Teks yang diberikan:

********

السلام عليكم ورحمة الله وبركاته
الحمد لله على إحسانه، والشكر له على توفيقه وامتنانه، وأشهد أن لا إله إلا الله وحده لا شريك له تعظيما لشأنه، وأشهد أن محمدا عبده ورسوله الداعي إلى رضوانه، اللهم صلى عليه وعلى آله وأصحابه وإخوان
Tafsir Surat Al Mā’ūn bagian 02
Ikhwan dan akhwat yang dirahmati oleh Allāh Subhānahu wa Ta’āla, kita lanjutkan kajian tafsir Juz’ Amma, yaitu surat Al Mā’ūn.
Kata Allāh:
فَوَيْلٌ لِلْمُصَلِّينَ
” Dan kecelakaan bagi orang-orang yang shalāt.”
Siapakah orang-orang yang shalāt ini?
Ayat ini jangan diberhentikan, bukan berarti orang-orang yang shalāt akan celaka, tidak benar.
Orang-orang yang celaka maksudnya:
الَّذِينَ هُمْ عَنْ صَلَاتِهِمْ سَاهُونَ
” Orang-orang yang mereka lalai dari shalātnya.”
Ada khilaf diantara para ulamā tentang makna سَاهُونَ (orang-orang yang lalai).
Sāhūn dalam bahasa Arab artinya lupa.
Subhānallāh, Allāh mengatakan celaka bagi orang-orang yang shalāt. Yang shalāt saja bisa celaka kalau shalātnya tidak benar, apalagi yang tidak shalāt.
Oleh karenanya Ikhwān, shalāt adalah perkara yang penting, sampai anak-anak sejak kecil sudah dilatih untuk shalāt.

********

Informasi yang diberikan:
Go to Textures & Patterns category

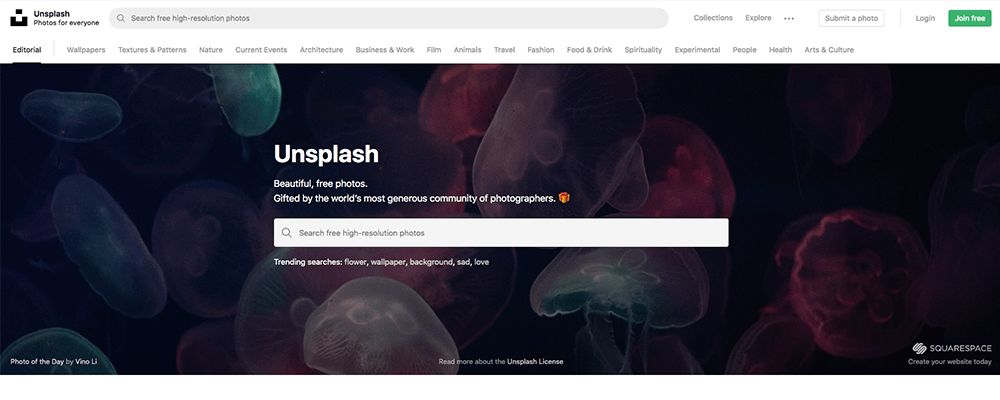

********

Tujuan tugas A: Dalam kajian tafsir Surat Al Mā'ūn, apa arti kata sāhūn dalam bahasa Arab?
Tujuan tugas B: Teruskan kajian tafsir Surat Al Mā'ūn mulai setelah kalimat terakhirnya.

Jawaban tertulis A: Dalam bahasa Arab, sāhūn artinya lupa.

Jawaban tertulis B:
Kata Nabi shallallāhu ‘alayhi wa sallam:
مُـرُوْا أَوْلاَدَكُمْ بِالصَّـلاَةِ وَهُمْ أَبْنَاءُ سَبْعِ سِنِيْنَ، وَاضْرِبُوْهُمْ عَلَيْهَا، وَهُمْ أَبْنَاءُ عَشْرٍ
” Perintahkanlah anak-anak kalian tatkala umur 7 tahun untuk shalāt dan pukullah mereka kalau tidak mau shalāt tatkala mereka sudah berumur 10 tahun.”
(Hadīts hasan Diriwayatkan oleh Abū Dāwūd (no. 495), Ahmad (II/180, 187) dengan sanad hasan, dari ‘Amr bin Syu’aib, dari ayahnya, dari kakeknya radhiyallāhu ‘anhum)
Bapak-bapak yang tidak mengajari anaknya shalāt kemudian anaknya malas shalāt, maka dia bertanggung jawab pada hari kiamat.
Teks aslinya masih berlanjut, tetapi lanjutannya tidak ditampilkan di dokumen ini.